Thursday, June 11, 2015

"The DUFF": The Teen Comedy Starring... Her?

Now Available on DVD and Blu-ray

I am twenty-four years old, so I really don’t have any right to say this, but after watching The DUFF, I feel unnecessarily old.  I remember when I was a young teenager and I first saw She’s All That, a film that was supposedly emblematic of teens growing up in the late nineties and early millennium.  And The DUFF hits pretty much all the same plot beats, right down to the male tutor giving fashion and dating advice to the awkward nerdy girl only to end up with the two of them in love with each other.  What I don’t remember, though, was She’s All That being so blatantly pandering to its target demographic, and thinking that either makes me cynical or out of touch with those a decade younger than myself.  Probably (hopefully) both.

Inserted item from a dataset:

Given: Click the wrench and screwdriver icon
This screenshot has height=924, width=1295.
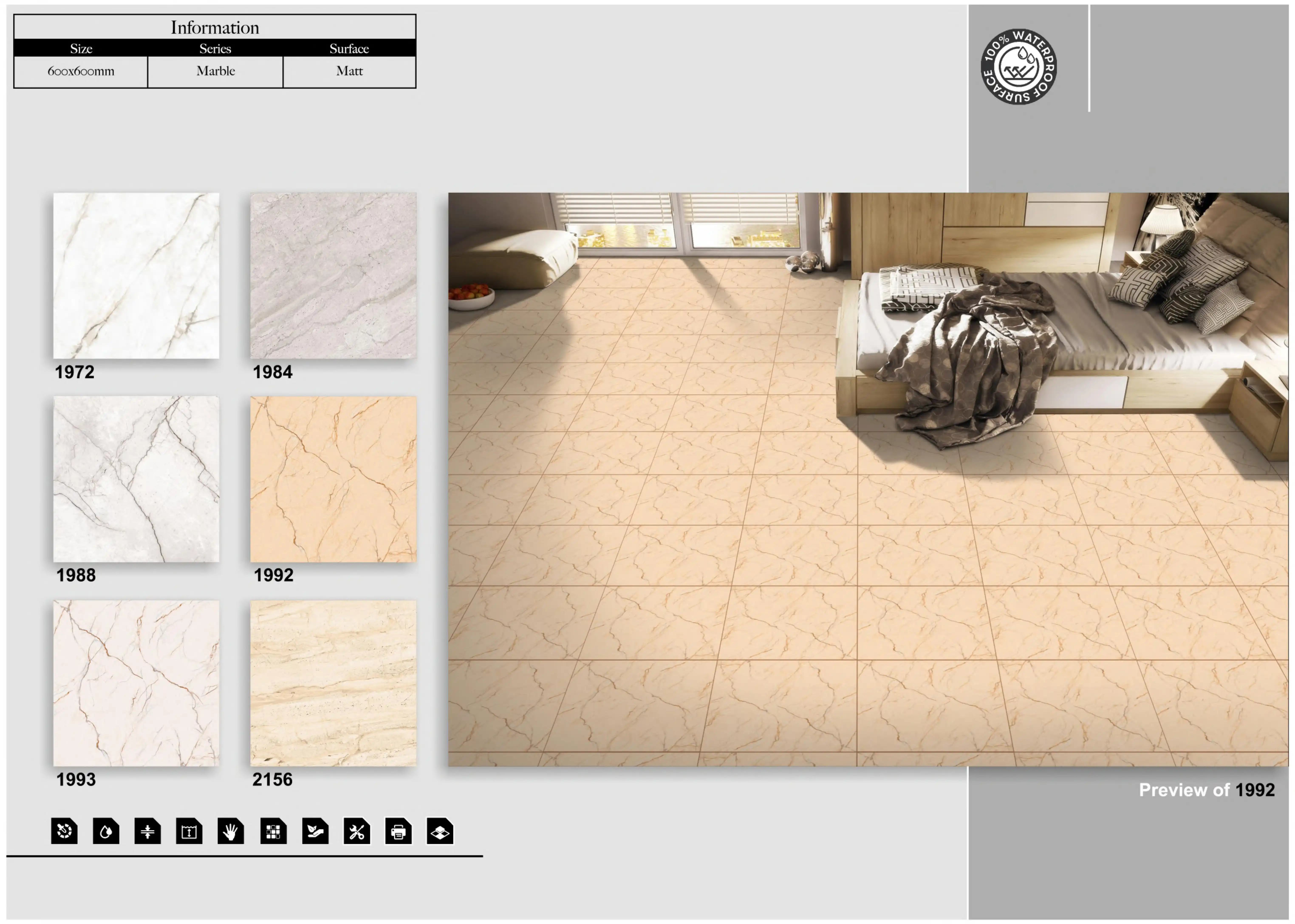Looking at the screenshot, I should click(357, 831).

The term DUFF stands for Designated Ugly Fat Friend, a term that desperately wants to find its way into teenage lexicon via hashtag.  The idea is that in any group of friends, one person is the most approachable and consequently least interesting, acting as a safe mechanism to volley conversation between those too nervous to speak with the more popular, interesting members of the group.  Our protagonist, Bianca (Mae Whitman, or to those who watch Arrested Development, “Her?”), discovers that she has been an unwitting DUFF to her supermodel gorgeous friends, and so seeks to rebel against the trends and become self-sufficiently attractive enough to ask out the boy she likes.  Enter the jock who agrees to help her in exchange for chemistry notes, and you can pretty much figure out where it goes from there.

I have to say, Whitman really pulls her own as the star of her own movie, consistently exuding a charisma that many twenty-somethings playing teenagers never quite manage.  She’s goofy and funny, yet sympathetic in her desire to be more than just people’s stepping stone to her more popular best friends.  (How she is even friends with these girls when none of them remotely share the same interests, I couldn’t tell you.)  What is less than endearing, though, is the film’s constant attempts at referencing social media in order to appear hip and cool to teenagers.  Yes.  We get it.  Facebook, Twitter, and Pinterest all exist.  But name-dropping social media sites in order to point out how foreign the concept seems to adults is not only antiquated, but also doesn’t get funnier with repetition.

Furthermore, the film has some really inconsistent moralizing, with a finale that seems to simultaneously tell its audience that it’s okay to be different and strange, yet still follows through on Bianca’s character arc of self-improvement through beautification.  This is a pretty common problem in the teen comedy genre, and I would love to see a film rise above childish moralizing and just provide an original story for once, without all the baggage that emulating teen movies from the nineties entails.

And yet, despite its issues, The DUFF is a pretty decent and mostly inoffensive film.  Whitman pretty much carries the film with her “Hollywood ugly” charm, and there were a few moments that genuinely made me laugh.  I only wish that the plot, subtext, and pop culture references weren’t so recycled and already dated.  In the information age, it only makes sure the film will be irrelevant to its target demographic by the time the streaming services pick it up.